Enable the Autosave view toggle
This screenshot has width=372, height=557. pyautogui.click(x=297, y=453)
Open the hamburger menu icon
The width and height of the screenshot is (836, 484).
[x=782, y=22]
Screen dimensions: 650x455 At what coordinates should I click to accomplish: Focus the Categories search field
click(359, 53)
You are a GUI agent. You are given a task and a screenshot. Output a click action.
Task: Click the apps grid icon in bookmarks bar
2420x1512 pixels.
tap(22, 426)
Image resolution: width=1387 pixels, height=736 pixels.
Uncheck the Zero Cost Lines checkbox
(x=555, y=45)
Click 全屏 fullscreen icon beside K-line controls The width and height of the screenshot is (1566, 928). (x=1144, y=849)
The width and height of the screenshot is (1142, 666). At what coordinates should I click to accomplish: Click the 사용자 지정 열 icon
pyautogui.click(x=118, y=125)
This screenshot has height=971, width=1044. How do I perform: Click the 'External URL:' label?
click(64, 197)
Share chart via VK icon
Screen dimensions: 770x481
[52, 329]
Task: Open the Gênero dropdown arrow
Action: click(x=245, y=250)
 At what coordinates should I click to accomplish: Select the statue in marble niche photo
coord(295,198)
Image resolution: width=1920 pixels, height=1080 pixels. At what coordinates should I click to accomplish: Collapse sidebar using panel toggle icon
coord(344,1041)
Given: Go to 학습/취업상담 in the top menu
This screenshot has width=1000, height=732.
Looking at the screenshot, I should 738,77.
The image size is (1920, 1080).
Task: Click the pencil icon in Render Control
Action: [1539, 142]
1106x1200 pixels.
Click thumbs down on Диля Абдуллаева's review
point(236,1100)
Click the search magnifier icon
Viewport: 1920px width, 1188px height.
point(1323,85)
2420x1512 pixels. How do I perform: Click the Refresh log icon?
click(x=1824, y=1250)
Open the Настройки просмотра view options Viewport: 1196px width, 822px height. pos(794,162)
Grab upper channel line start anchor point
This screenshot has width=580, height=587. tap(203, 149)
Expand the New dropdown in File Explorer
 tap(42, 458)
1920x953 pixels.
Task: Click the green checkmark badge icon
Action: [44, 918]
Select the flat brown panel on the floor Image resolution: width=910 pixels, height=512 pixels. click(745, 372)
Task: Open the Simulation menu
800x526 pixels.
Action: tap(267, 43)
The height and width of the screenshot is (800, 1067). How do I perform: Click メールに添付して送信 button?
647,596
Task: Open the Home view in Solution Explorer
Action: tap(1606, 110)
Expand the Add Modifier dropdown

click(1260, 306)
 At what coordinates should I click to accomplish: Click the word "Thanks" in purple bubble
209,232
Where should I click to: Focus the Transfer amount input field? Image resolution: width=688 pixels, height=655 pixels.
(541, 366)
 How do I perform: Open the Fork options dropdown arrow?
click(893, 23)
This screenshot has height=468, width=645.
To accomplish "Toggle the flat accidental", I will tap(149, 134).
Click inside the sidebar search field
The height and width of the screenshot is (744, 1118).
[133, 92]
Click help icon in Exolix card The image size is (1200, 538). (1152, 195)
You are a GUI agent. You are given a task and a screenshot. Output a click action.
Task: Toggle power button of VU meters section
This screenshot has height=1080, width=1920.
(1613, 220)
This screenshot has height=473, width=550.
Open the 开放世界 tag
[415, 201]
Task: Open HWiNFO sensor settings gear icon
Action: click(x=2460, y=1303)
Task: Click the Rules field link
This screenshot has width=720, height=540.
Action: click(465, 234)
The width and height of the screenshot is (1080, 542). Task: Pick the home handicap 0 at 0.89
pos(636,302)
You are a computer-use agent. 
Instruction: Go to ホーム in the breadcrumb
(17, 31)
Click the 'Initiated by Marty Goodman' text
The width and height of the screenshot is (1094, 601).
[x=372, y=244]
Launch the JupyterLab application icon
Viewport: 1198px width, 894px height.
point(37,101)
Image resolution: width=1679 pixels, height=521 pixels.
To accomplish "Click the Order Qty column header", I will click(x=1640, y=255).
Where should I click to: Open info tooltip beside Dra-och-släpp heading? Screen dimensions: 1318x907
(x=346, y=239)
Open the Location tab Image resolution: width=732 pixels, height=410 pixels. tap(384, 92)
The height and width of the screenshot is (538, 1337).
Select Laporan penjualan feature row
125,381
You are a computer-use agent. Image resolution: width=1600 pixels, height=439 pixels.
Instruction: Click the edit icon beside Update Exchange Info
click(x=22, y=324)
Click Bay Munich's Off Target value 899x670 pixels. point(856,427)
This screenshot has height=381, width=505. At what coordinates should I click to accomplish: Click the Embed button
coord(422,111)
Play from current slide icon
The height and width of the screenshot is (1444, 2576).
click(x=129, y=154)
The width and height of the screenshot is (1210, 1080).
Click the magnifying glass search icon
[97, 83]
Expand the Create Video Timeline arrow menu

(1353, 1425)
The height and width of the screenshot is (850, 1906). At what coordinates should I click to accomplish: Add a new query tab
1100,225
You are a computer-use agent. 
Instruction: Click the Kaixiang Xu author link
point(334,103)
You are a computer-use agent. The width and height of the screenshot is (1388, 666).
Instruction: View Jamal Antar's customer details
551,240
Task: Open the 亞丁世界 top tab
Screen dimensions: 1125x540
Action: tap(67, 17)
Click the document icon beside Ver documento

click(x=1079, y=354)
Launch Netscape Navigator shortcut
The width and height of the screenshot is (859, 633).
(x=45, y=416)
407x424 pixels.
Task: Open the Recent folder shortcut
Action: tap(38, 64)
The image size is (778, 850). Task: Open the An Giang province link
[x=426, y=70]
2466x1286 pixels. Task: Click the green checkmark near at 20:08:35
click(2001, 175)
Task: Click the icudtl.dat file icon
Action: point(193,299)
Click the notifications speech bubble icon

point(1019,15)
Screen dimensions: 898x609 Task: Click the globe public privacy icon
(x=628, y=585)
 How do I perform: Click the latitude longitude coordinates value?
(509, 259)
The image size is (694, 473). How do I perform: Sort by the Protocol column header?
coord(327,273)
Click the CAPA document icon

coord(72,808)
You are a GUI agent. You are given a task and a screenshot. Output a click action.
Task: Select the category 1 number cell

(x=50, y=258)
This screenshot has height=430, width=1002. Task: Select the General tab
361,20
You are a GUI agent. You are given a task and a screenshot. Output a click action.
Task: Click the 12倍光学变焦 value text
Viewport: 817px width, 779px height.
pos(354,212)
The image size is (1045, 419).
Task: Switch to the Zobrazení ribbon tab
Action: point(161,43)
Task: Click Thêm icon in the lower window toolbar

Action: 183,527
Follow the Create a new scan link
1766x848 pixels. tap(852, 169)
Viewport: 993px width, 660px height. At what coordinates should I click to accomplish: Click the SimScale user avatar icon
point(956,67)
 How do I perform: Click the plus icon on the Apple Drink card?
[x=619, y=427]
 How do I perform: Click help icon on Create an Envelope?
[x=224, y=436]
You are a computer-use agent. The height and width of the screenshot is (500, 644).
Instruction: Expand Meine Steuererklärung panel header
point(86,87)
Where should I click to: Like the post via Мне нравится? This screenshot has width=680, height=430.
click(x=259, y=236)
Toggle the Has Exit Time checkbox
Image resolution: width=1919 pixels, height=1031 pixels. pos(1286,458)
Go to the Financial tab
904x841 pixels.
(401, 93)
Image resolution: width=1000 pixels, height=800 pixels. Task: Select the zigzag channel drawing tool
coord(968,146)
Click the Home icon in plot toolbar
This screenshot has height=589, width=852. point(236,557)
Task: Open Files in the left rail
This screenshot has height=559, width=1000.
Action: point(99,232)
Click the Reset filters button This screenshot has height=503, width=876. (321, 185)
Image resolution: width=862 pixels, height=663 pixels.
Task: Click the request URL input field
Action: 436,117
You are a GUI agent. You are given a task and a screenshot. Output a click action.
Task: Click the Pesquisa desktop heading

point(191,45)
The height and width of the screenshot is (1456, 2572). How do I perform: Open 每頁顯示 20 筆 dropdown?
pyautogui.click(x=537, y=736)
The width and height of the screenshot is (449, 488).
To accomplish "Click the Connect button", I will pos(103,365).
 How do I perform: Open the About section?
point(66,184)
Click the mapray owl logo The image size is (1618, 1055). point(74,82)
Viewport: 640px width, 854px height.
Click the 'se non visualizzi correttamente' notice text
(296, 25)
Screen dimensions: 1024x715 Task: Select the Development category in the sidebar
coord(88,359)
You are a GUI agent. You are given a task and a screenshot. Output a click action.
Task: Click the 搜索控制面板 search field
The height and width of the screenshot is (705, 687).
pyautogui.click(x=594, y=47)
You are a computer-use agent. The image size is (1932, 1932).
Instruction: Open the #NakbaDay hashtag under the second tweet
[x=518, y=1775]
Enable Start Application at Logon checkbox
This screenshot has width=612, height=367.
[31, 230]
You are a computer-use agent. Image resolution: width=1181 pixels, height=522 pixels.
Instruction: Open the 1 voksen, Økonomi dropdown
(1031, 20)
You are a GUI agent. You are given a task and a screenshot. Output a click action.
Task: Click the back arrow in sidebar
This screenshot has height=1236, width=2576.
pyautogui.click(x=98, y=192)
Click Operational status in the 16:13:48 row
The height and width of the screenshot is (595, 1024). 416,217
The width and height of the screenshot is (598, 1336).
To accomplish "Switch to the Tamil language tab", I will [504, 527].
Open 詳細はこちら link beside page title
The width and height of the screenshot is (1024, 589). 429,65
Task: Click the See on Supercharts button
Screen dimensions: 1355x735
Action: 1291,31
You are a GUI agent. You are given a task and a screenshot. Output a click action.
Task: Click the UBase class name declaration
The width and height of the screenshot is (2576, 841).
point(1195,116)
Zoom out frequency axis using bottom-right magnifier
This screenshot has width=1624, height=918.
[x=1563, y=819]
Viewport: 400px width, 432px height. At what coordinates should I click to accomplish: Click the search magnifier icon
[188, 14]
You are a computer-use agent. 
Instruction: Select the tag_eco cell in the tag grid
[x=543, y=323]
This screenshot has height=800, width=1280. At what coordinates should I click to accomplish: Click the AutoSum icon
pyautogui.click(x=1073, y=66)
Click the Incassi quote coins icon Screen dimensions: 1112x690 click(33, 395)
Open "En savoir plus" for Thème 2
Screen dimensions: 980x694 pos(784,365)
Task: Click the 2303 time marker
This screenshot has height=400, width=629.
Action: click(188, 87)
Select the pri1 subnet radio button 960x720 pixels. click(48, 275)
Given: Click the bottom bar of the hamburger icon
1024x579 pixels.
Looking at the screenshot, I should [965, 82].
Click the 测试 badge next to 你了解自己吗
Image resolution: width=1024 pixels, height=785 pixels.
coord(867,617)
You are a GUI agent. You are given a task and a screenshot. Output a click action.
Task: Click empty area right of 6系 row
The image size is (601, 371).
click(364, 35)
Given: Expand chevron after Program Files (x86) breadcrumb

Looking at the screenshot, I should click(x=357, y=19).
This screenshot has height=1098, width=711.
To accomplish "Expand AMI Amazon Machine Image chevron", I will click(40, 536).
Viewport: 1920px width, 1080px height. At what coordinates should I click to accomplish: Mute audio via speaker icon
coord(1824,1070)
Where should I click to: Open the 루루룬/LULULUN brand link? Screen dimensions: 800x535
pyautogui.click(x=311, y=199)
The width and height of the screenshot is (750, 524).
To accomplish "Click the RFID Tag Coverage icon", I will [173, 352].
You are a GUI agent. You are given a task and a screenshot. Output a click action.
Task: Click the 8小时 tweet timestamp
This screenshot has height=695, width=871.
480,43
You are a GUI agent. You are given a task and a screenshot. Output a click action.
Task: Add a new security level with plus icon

···

REQUIREMENTS: Which lines in the items above contain the word "bubble"? Collect every one of them.

RESULT BELOW:
 At what coordinates should I click to accomplish: Click the word "Thanks" in purple bubble
Click the notifications speech bubble icon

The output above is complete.